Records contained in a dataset
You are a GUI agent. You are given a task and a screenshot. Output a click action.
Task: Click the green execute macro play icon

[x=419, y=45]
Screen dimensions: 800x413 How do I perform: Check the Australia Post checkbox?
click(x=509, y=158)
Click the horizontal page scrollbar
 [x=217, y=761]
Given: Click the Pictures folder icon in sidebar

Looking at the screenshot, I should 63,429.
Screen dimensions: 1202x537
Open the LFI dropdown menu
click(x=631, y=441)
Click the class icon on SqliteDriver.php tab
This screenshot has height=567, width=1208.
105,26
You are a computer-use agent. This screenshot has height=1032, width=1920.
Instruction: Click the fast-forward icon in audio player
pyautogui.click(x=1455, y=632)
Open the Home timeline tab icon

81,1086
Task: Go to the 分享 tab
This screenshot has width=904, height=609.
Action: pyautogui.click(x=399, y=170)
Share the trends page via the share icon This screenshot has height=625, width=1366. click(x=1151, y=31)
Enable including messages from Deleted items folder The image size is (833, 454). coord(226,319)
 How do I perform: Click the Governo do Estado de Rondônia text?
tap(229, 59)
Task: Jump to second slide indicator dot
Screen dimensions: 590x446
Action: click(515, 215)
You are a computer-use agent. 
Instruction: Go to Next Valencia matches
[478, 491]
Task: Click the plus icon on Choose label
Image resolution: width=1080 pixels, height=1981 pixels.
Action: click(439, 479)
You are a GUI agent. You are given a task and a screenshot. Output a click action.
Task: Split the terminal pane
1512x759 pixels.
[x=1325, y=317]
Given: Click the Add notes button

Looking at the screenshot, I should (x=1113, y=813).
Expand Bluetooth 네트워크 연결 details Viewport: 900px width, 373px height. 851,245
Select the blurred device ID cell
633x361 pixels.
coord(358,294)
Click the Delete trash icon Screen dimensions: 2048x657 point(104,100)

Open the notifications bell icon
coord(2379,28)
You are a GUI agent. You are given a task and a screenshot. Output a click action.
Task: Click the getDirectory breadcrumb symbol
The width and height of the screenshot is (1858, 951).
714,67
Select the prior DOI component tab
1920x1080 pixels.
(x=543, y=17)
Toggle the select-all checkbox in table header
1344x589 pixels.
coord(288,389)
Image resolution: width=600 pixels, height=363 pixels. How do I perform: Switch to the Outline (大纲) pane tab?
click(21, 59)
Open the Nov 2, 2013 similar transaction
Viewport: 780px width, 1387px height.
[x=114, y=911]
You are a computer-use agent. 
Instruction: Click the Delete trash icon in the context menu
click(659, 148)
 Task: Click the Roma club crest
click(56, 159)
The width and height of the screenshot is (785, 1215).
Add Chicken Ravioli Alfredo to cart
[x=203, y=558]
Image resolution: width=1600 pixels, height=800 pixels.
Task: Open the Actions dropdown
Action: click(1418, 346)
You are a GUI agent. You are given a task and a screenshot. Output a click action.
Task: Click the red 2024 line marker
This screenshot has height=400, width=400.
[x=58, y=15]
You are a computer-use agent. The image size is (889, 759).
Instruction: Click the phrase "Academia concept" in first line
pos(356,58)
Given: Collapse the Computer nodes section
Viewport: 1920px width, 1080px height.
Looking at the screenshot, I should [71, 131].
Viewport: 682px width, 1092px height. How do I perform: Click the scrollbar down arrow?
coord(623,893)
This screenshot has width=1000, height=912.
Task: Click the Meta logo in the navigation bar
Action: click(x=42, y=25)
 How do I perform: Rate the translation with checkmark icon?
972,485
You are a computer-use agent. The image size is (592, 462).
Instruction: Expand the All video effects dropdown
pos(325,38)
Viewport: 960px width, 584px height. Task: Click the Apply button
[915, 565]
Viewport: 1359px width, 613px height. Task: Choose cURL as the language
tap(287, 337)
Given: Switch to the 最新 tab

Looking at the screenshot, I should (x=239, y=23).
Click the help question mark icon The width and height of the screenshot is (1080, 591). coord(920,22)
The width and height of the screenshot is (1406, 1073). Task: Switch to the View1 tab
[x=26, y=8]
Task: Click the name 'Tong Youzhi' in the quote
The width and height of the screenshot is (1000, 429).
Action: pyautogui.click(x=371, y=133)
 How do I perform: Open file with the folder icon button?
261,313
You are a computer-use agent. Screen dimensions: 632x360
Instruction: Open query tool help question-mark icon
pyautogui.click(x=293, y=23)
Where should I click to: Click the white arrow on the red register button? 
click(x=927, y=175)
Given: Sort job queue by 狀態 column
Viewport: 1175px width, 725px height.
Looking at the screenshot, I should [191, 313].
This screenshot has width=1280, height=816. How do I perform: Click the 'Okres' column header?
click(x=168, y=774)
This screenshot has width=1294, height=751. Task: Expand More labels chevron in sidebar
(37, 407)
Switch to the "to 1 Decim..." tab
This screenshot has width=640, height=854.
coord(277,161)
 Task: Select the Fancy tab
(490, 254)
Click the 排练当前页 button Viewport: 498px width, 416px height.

WHAT IS REQUIRED
Produce an exact copy of all the records.

WORKED SOLUTION
You are a GUI agent. You are given a task and a screenshot. Output a click action.
Task: Click the green execute macro play icon

[x=419, y=45]
Screen dimensions: 800x413 How do I perform: Check the Australia Post checkbox?
click(x=509, y=158)
Click the horizontal page scrollbar
 [x=217, y=761]
Given: Click the Pictures folder icon in sidebar

Looking at the screenshot, I should 63,429.
Screen dimensions: 1202x537
Open the LFI dropdown menu
click(x=631, y=441)
Click the class icon on SqliteDriver.php tab
This screenshot has height=567, width=1208.
105,26
You are a computer-use agent. This screenshot has height=1032, width=1920.
Instruction: Click the fast-forward icon in audio player
pyautogui.click(x=1455, y=632)
Open the Home timeline tab icon

81,1086
Task: Go to the 分享 tab
This screenshot has width=904, height=609.
Action: pyautogui.click(x=399, y=170)
Share the trends page via the share icon This screenshot has height=625, width=1366. click(x=1151, y=31)
Enable including messages from Deleted items folder The image size is (833, 454). coord(226,319)
 How do I perform: Click the Governo do Estado de Rondônia text?
tap(229, 59)
Task: Jump to second slide indicator dot
Screen dimensions: 590x446
Action: click(515, 215)
You are a computer-use agent. 
Instruction: Go to Next Valencia matches
[478, 491]
Task: Click the plus icon on Choose label
Image resolution: width=1080 pixels, height=1981 pixels.
Action: click(439, 479)
You are a GUI agent. You are given a task and a screenshot. Output a click action.
Task: Split the terminal pane
1512x759 pixels.
[x=1325, y=317]
Given: Click the Add notes button

Looking at the screenshot, I should (x=1113, y=813).
Expand Bluetooth 네트워크 연결 details Viewport: 900px width, 373px height. 851,245
Select the blurred device ID cell
633x361 pixels.
coord(358,294)
Click the Delete trash icon Screen dimensions: 2048x657 point(104,100)

Open the notifications bell icon
coord(2379,28)
You are a GUI agent. You are given a task and a screenshot. Output a click action.
Task: Click the getDirectory breadcrumb symbol
The width and height of the screenshot is (1858, 951).
714,67
Select the prior DOI component tab
1920x1080 pixels.
(x=543, y=17)
Toggle the select-all checkbox in table header
1344x589 pixels.
coord(288,389)
Image resolution: width=600 pixels, height=363 pixels. How do I perform: Switch to the Outline (大纲) pane tab?
click(21, 59)
Open the Nov 2, 2013 similar transaction
Viewport: 780px width, 1387px height.
[x=114, y=911]
You are a computer-use agent. 
Instruction: Click the Delete trash icon in the context menu
click(659, 148)
 Task: Click the Roma club crest
click(56, 159)
The width and height of the screenshot is (785, 1215).
Add Chicken Ravioli Alfredo to cart
[x=203, y=558]
Image resolution: width=1600 pixels, height=800 pixels.
Task: Open the Actions dropdown
Action: click(1418, 346)
You are a GUI agent. You are given a task and a screenshot. Output a click action.
Task: Click the red 2024 line marker
This screenshot has height=400, width=400.
[x=58, y=15]
You are a computer-use agent. The image size is (889, 759).
Instruction: Click the phrase "Academia concept" in first line
pos(356,58)
Given: Collapse the Computer nodes section
Viewport: 1920px width, 1080px height.
Looking at the screenshot, I should [71, 131].
Viewport: 682px width, 1092px height. How do I perform: Click the scrollbar down arrow?
coord(623,893)
This screenshot has width=1000, height=912.
Task: Click the Meta logo in the navigation bar
Action: click(x=42, y=25)
 How do I perform: Rate the translation with checkmark icon?
972,485
You are a computer-use agent. The image size is (592, 462).
Instruction: Expand the All video effects dropdown
pos(325,38)
Viewport: 960px width, 584px height. Task: Click the Apply button
[915, 565]
Viewport: 1359px width, 613px height. Task: Choose cURL as the language
tap(287, 337)
Given: Switch to the 最新 tab

Looking at the screenshot, I should (x=239, y=23).
Click the help question mark icon The width and height of the screenshot is (1080, 591). coord(920,22)
The width and height of the screenshot is (1406, 1073). Task: Switch to the View1 tab
[x=26, y=8]
Task: Click the name 'Tong Youzhi' in the quote
The width and height of the screenshot is (1000, 429).
Action: pyautogui.click(x=371, y=133)
 How do I perform: Open file with the folder icon button?
261,313
You are a computer-use agent. Screen dimensions: 632x360
Instruction: Open query tool help question-mark icon
pyautogui.click(x=293, y=23)
Where should I click to: Click the white arrow on the red register button? 
click(x=927, y=175)
Given: Sort job queue by 狀態 column
Viewport: 1175px width, 725px height.
Looking at the screenshot, I should [191, 313].
This screenshot has width=1280, height=816. How do I perform: Click the 'Okres' column header?
click(x=168, y=774)
This screenshot has width=1294, height=751. Task: Expand More labels chevron in sidebar
(37, 407)
Switch to the "to 1 Decim..." tab
This screenshot has width=640, height=854.
coord(277,161)
 Task: Select the Fancy tab
(490, 254)
Click the 排练当前页 button Viewport: 498px width, 416px height.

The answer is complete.